*Information given*.

──────────

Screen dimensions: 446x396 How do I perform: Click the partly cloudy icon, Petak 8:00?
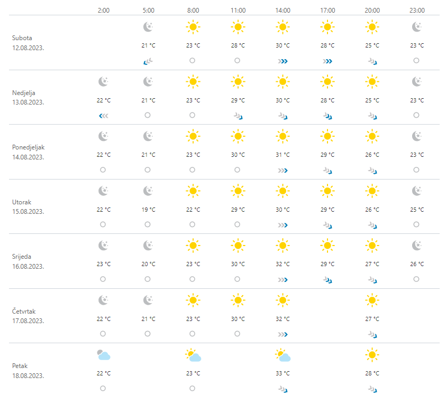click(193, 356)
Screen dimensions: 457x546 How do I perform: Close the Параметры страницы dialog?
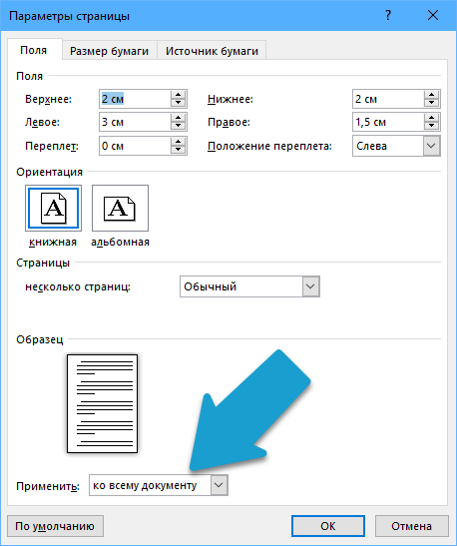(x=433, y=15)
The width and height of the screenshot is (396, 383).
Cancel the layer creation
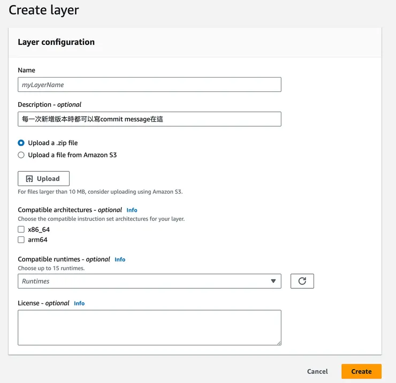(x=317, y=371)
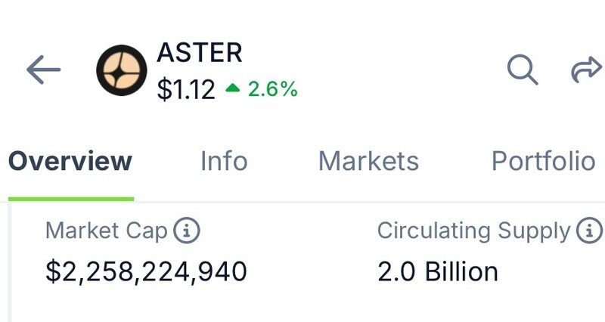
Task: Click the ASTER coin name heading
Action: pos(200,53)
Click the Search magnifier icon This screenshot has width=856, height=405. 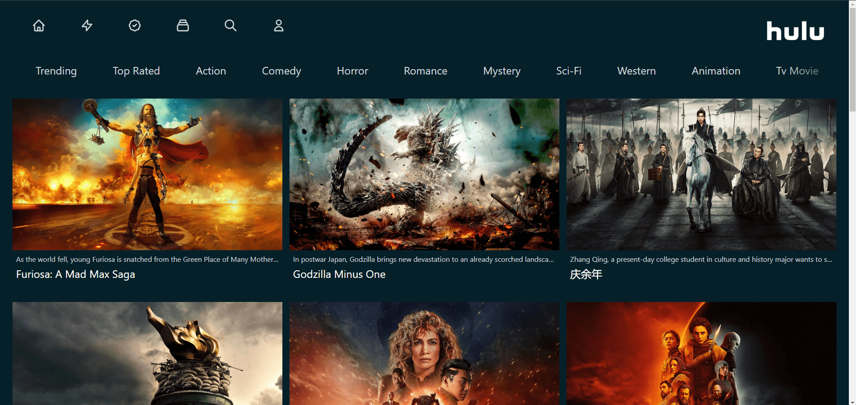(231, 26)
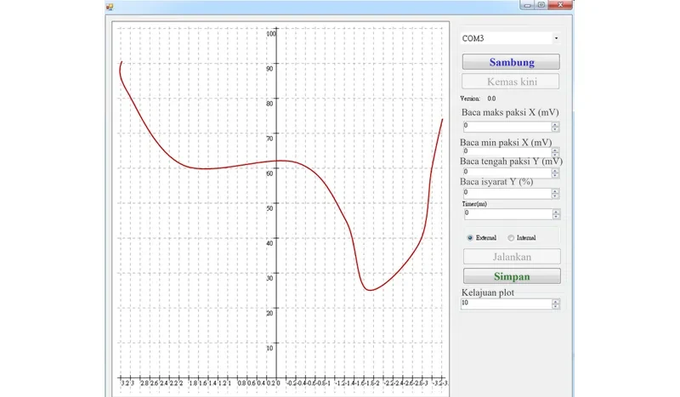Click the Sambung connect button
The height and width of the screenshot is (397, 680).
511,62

──────────

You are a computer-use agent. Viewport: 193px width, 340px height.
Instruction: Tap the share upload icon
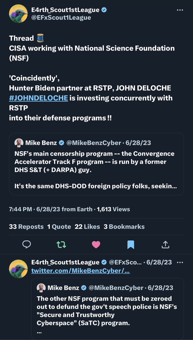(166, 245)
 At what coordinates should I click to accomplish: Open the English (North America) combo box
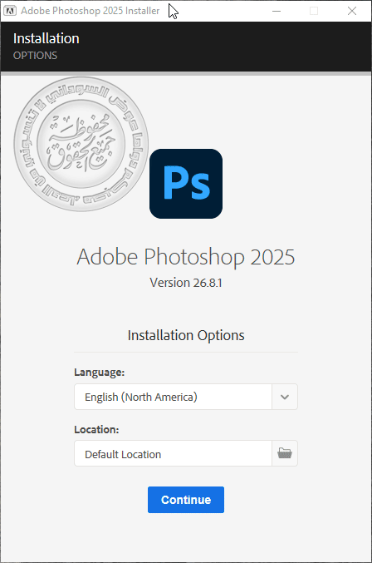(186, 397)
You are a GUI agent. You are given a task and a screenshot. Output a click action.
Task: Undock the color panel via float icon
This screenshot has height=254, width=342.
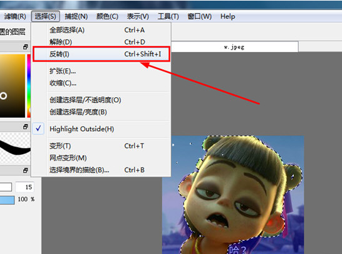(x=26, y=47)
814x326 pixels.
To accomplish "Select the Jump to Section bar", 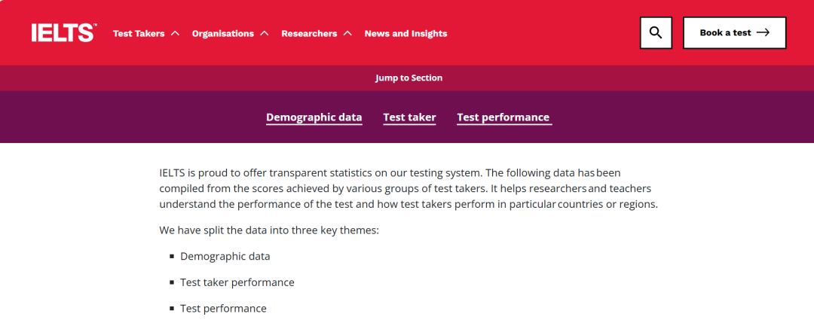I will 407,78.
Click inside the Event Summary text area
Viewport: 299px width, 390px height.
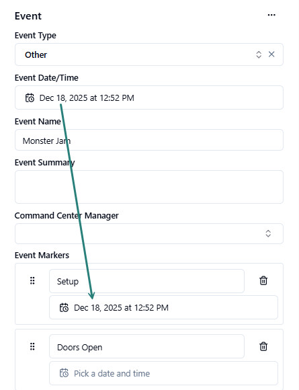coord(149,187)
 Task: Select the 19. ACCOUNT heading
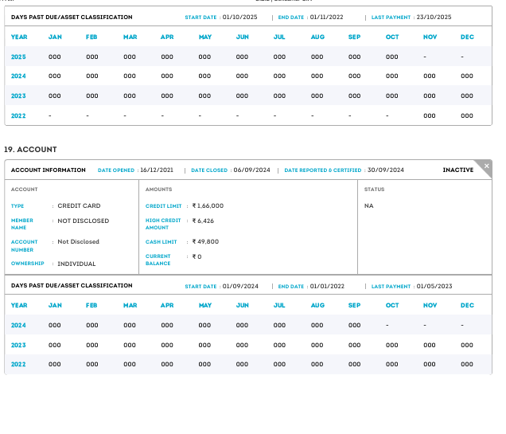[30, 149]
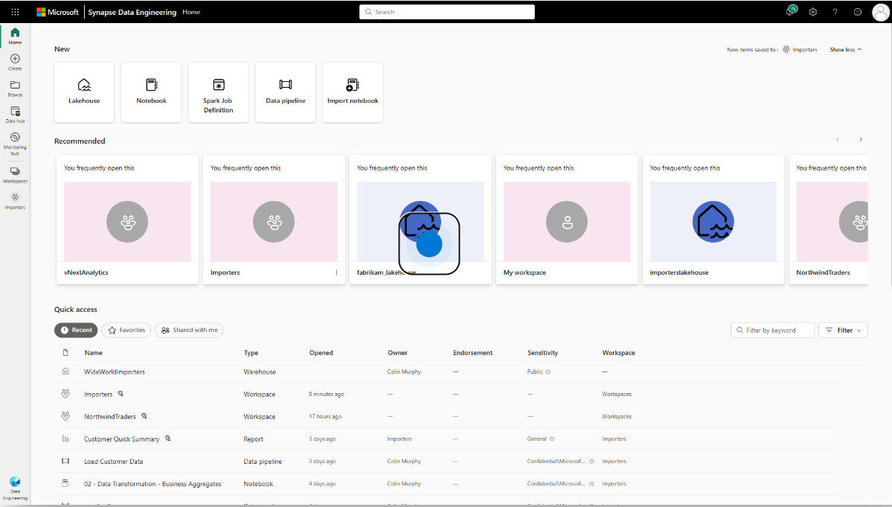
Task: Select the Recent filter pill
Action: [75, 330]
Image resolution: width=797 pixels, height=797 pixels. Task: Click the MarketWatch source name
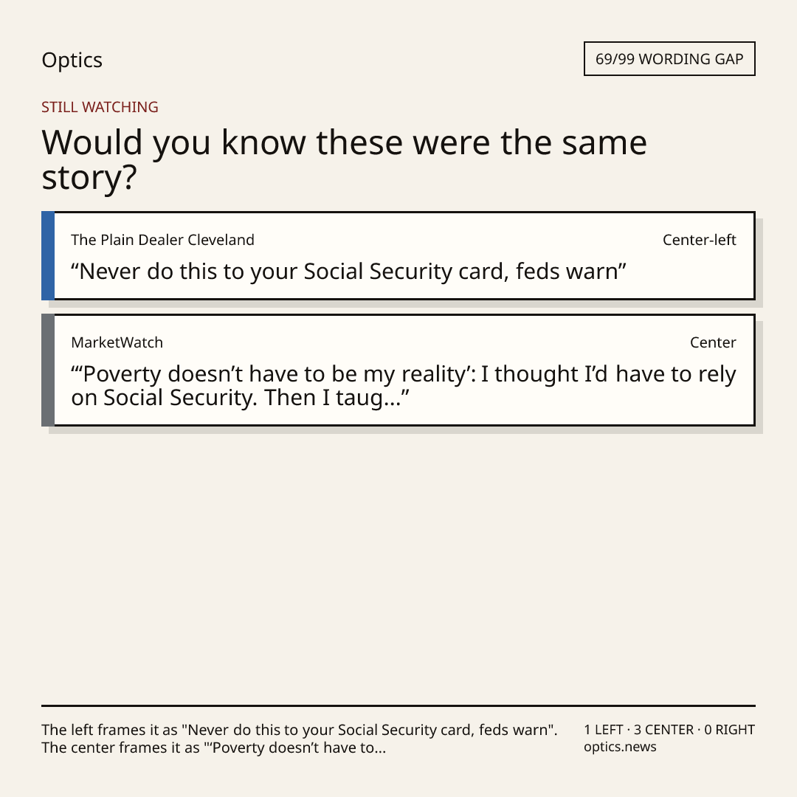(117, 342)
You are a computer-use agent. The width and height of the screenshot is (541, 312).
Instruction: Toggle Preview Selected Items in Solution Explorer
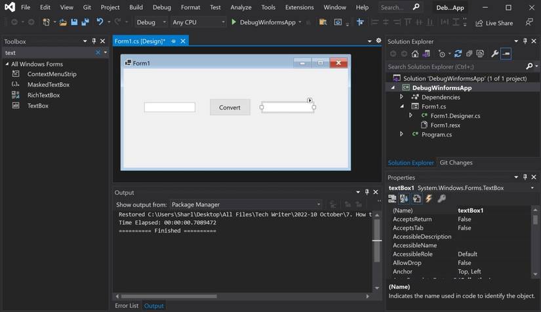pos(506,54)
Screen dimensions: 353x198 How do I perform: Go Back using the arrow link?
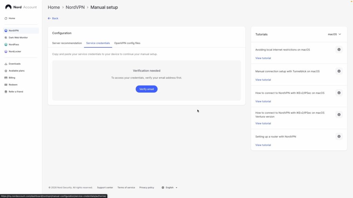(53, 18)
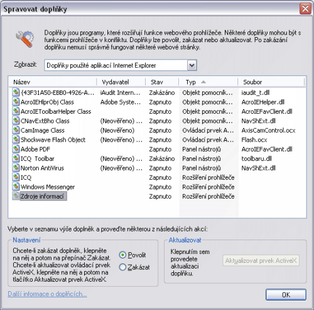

──────────

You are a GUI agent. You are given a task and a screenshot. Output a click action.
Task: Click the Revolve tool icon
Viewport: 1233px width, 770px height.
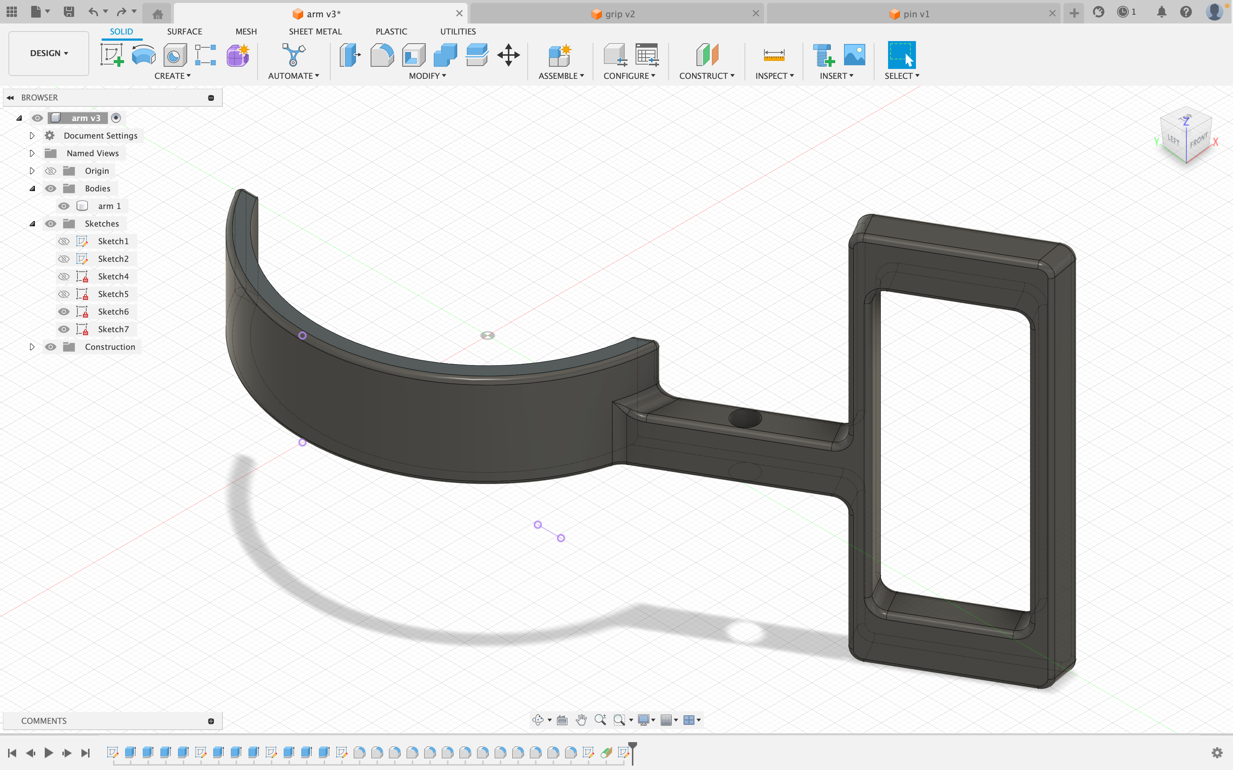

──────────

*Work instructions*.
For each line above that includes the word "computer", make a copy of that line.

*Written answer*.
You are a computer-use agent. Viewport: 193px width, 340px height.
You are a computer-use agent. The width and height of the screenshot is (541, 312).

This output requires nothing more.